Digg has gotten itself into an awkward place with it’s latest redesign, Digg v4. The users are mad, the content has taken a turn for the worse, and now they’ve decided to fire their VP of Engineering over the whole debacle.
To be honest I never really understood why Digg had to move to Cassandra. There a plenty of really big players that use sharded MySQL to scale very effectively, Facebook being one of them. However, in reading this blog post it kind of makes sense. Joins are very expensive, and they’re working with some seriously huge datasets. But then again, the whole reason they started working with Cassandra is so they could add the green badge feature (green badge == one of your friends dugg the story). Is that really a necessary feature? This is reminiscent of Friendster’s failure:
The problem might have been solved if someone had reworked the software to ignore distant connections–for example, by calculating only connections between friends. But Friendster’s engineers were so preoccupied with day-to-day slowdowns that they neglected to step back and ask what was causing them.
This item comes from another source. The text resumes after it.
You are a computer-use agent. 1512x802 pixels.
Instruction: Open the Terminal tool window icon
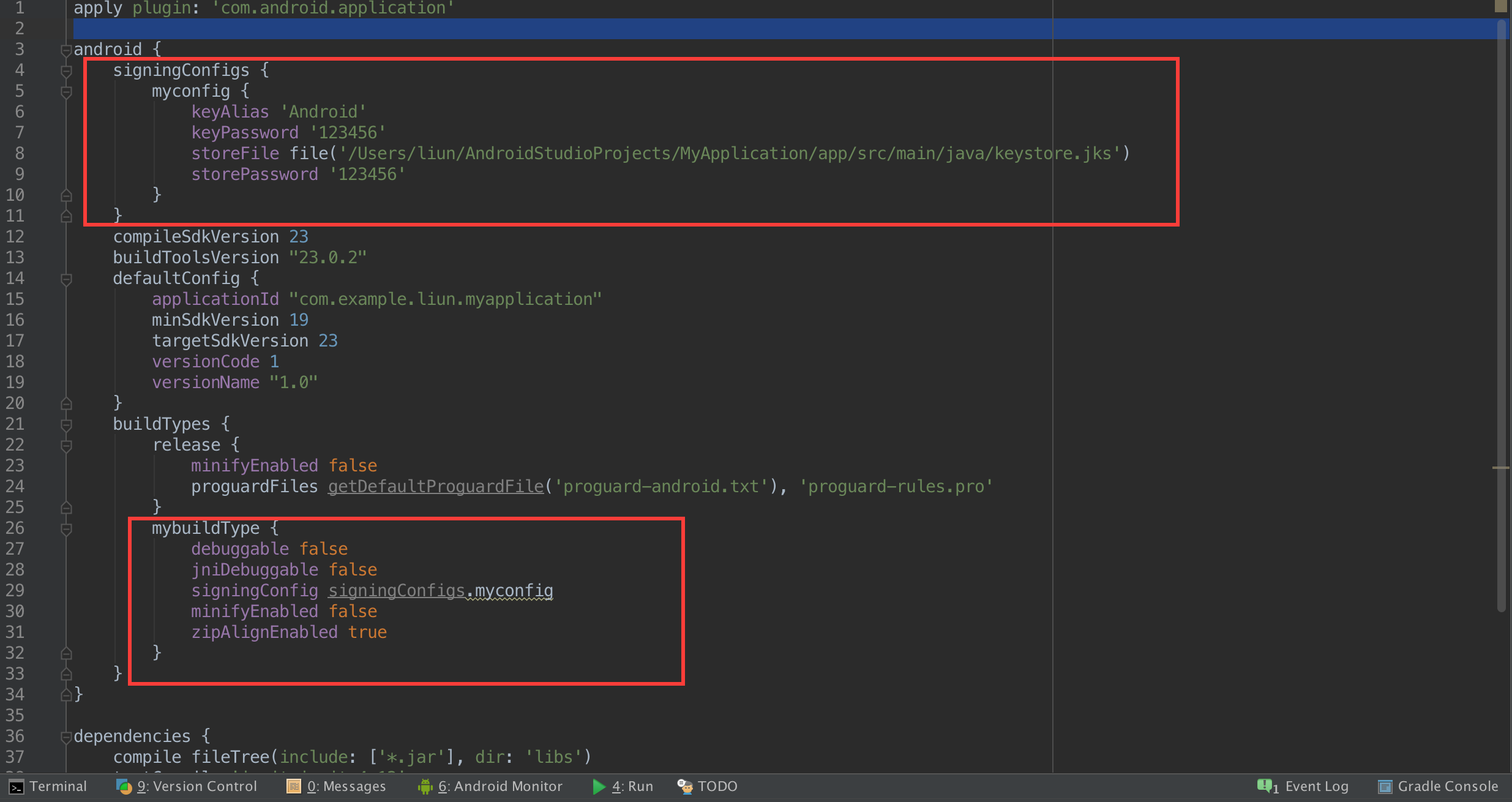[x=17, y=787]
When engineers are left unchecked they will try to solve every problem that comes up with a technology solution. In this case the green badge feature probably is a necessary feature, but that doesn’t mean the entire system had to move to Cassandra at the very same time they were deploying a new version of their site. In hindsight it probably would have been a lot smarter to change features or change database technology. Doing both at the same time at the same time has proven to be perilous.